I can't find anything on this one anywhere. Plenty on cobalts. It's Dirty, Clear and ABM.
  Just under 7" tall. Closest discription I've found values at 275.oo. Seems kinda high to me. Any info is appreciated.


----------



## capsoda (Jan 18, 2006)

Hey James, I have a listing for an 8" Owl Drug Co, 2 wing owl on mortar and pestle, clear, round, peroxide....$60.   All my other references that list round or cylinders list taller bottles.

 Thats as close as I've seen. The 7" may be rare.


----------



## diginit (Jan 18, 2006)

Thanks for the effort Cap.  
   I've found references to 8, 10, 5 3/8, and 4 1/2". I'm curious about this little 3 1/4" tooled one winger also.


----------



## capsoda (Jan 18, 2006)

Hey James, Thats the only low price Owl Drug Co. that was made. They only go for $10 to $12.

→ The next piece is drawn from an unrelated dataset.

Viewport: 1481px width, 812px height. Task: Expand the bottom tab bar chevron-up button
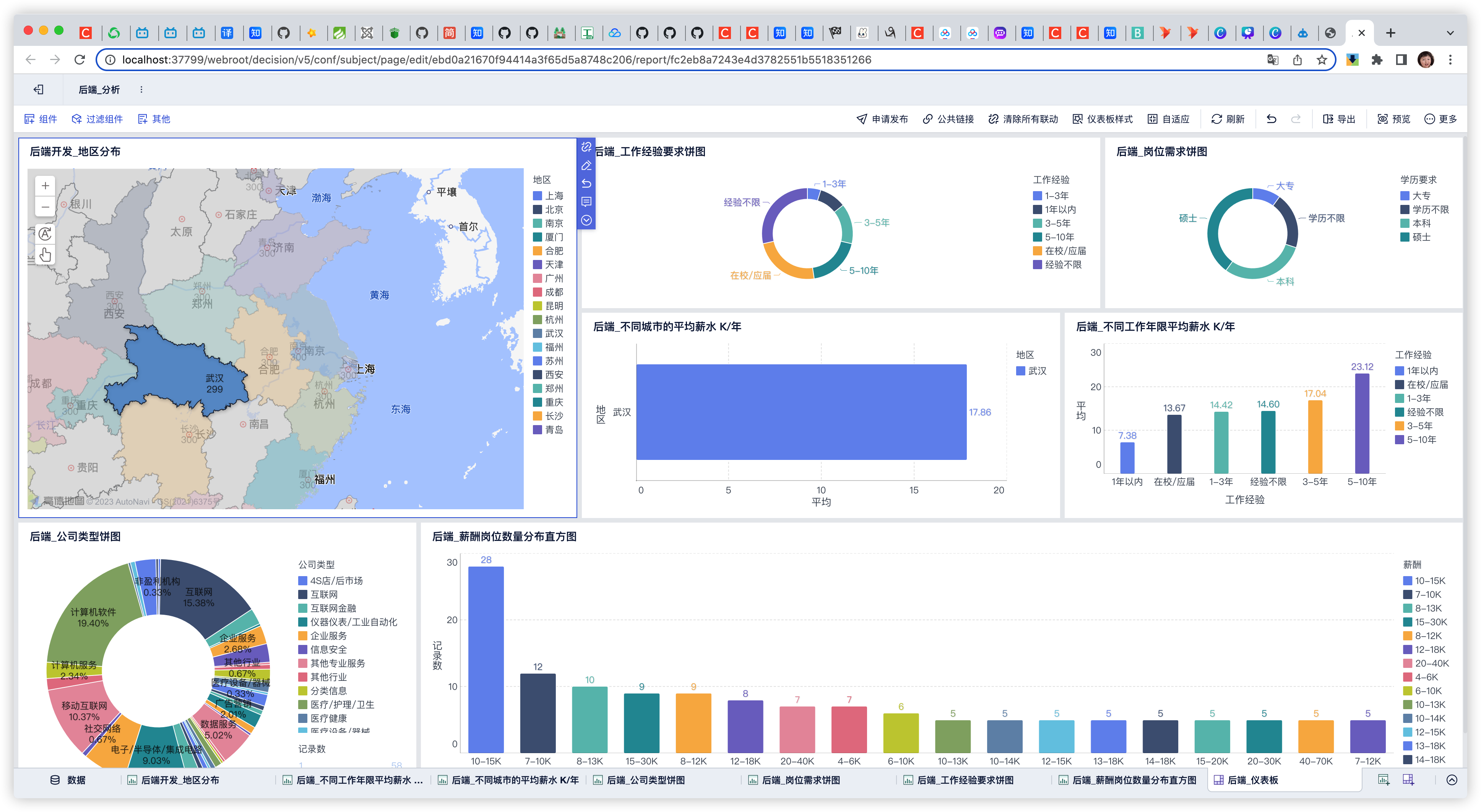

 You know , for a bottle you don't see very much any more thats not much. I think I've dug more cobalt than any other color. They also come in milk glass and amber. Sold all of mine but one small cobalt one. That was stupid on my part.


----------



## CALDIGR2 (Jan 18, 2006)

"Hooters" are dug in just about any mid '90s and newer privies or dumps. I have dug hundreds of 'em of just about any type. Square, rectangular, round, one wing, two wing, "hippie" owl, "drug crazed" owl, milk glass, cobalt, amber, green...... The green "whiskey" shaped ones seem to draw the most collector interest, followed by the larger size cobalts.

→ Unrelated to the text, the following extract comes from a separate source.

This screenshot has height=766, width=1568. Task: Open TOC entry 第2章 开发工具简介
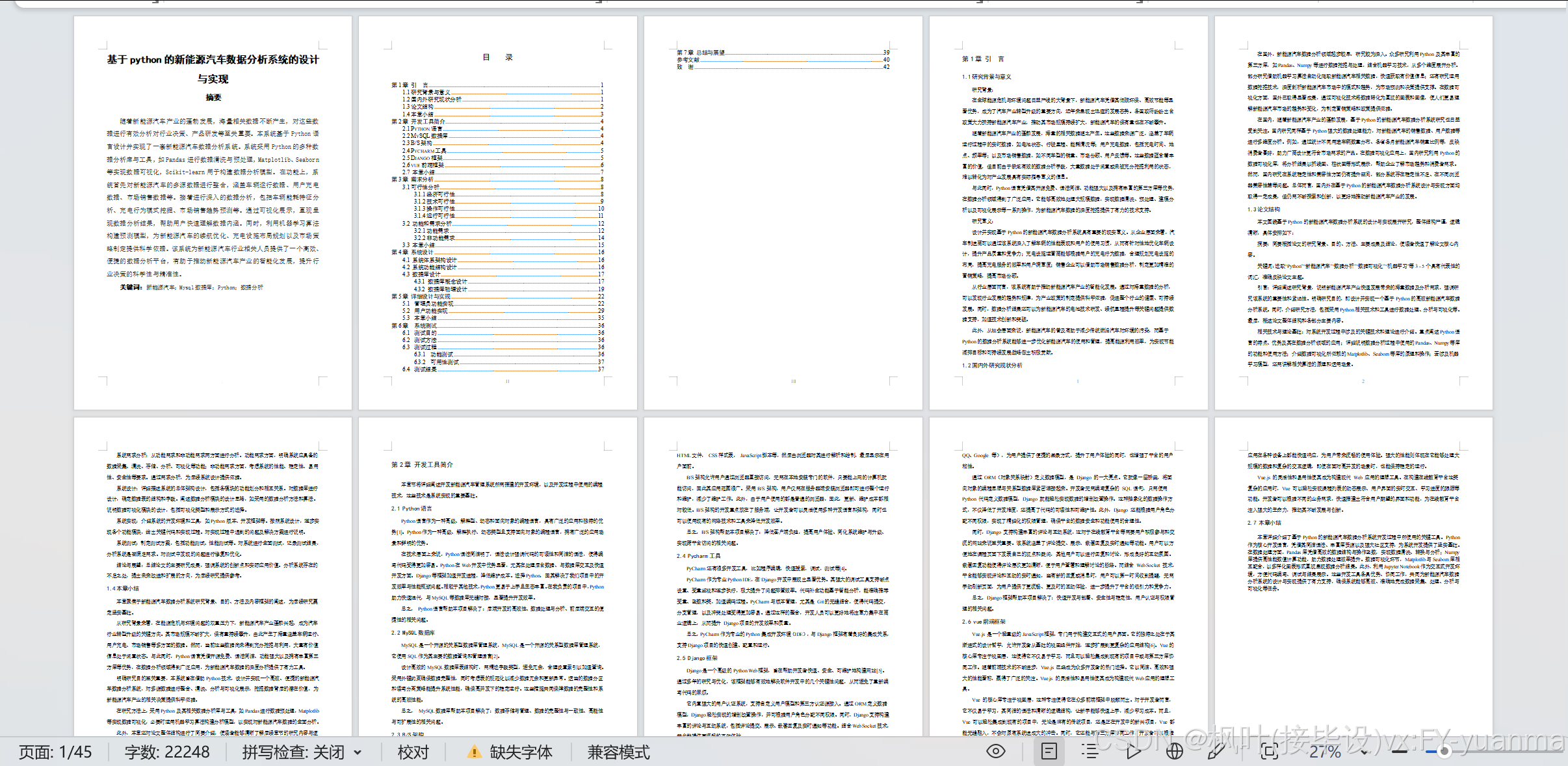coord(419,122)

 The little med in your pic is a one winger of the second mold and dates from 1900 to 1910. I'm sure that their bottles were used for a long time, with some specimines of older molds filled and sold later than the bottle type would indicate. This "phenomenon"  has been known to happen with all types of antique bottles.

 Mike


----------



## slimdigger (Jan 19, 2006)

Two similar bottles sold at auction in a lot in 1992 for $55 for the pair. It's old reference but its all I have.


----------



## diginit (Jan 24, 2006)

Thanks for all the info folks, If it's rare, I guess I'd better get to work on a better display. Owls are interesting bottles. 
  Hey Caldigger2, If you ever get bored, maybe you could post some pics of some owl bottles. Especially the Crazed and Hippie owl. I'd love to see them. I'm near SF. Maybe I'll find one someday.


----------



## tncgal (Jan 24, 2006)

I'd like to see some pictures, too.


----------